Sam wanted to follow her, but Quinn stopped him. She took a folded paper from her pocket and spread it on his lap. Sam peered closely, saw that it was a chart. She had drawn a compass rose, the contours of land, a bell buoy, and a green can.
“That’s where it happened,” she said.
“I see,” Sam said.
“It’s the Hunting Ground—that’s what it’s called. Right out there,” Quinn said, pointing at the Sou
nd. “Just past the Wickland Shoals. Fishermen say it’s the best place to fish between here and Orient Point. It’s where my parents’ boat sank.”
“Where’s the boat now?” Sam asked, staring down at the spiky braids on her head.

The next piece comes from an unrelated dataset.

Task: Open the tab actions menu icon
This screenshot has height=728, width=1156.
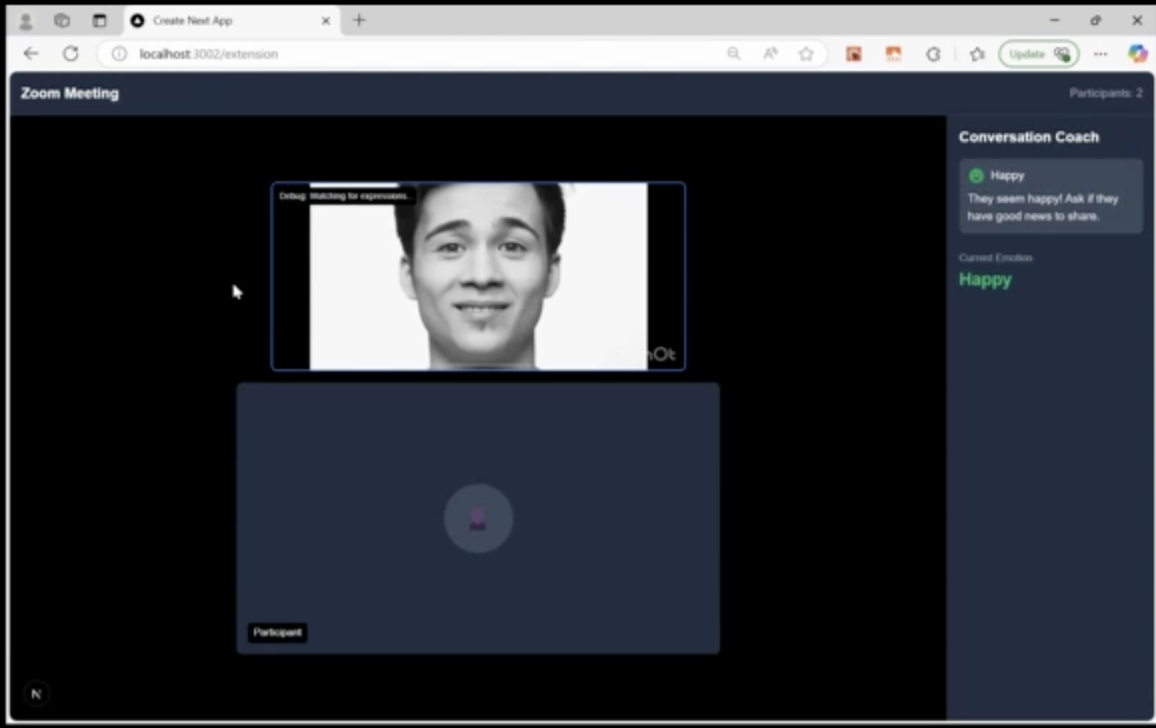Action: pos(99,21)
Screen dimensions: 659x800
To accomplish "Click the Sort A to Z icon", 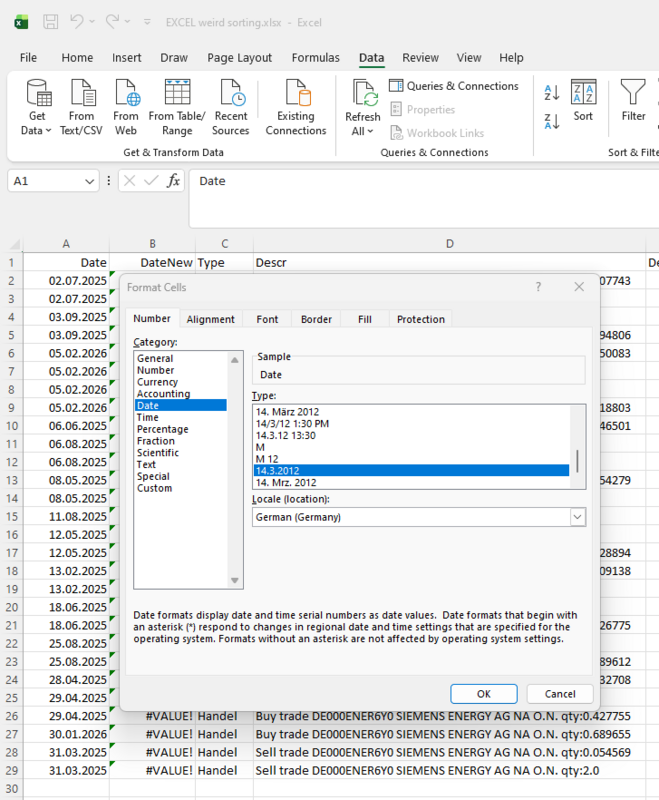I will click(551, 94).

“Still down there. Their bodies were recovered,” Quinn said with no feeling in her voice whatsoever. “They came ashore after three days. I would have found them myself if they didn’t. But the boat’s another story.”
“Tell me,” Sam said.
Quinn spun her head to look up at him. “Divers found it. They had to, for the insurance. They were going to bring it up to the surface last summer, but then we had two big storms in a row. A gale, and then that sort-of hurricane.”
“Desdemona.”
“Yes, Hurricane Desdemona. She moved the boat away from where it had been, just far enough so the divers couldn’t find it.”
“How do you know? Did they see it again?”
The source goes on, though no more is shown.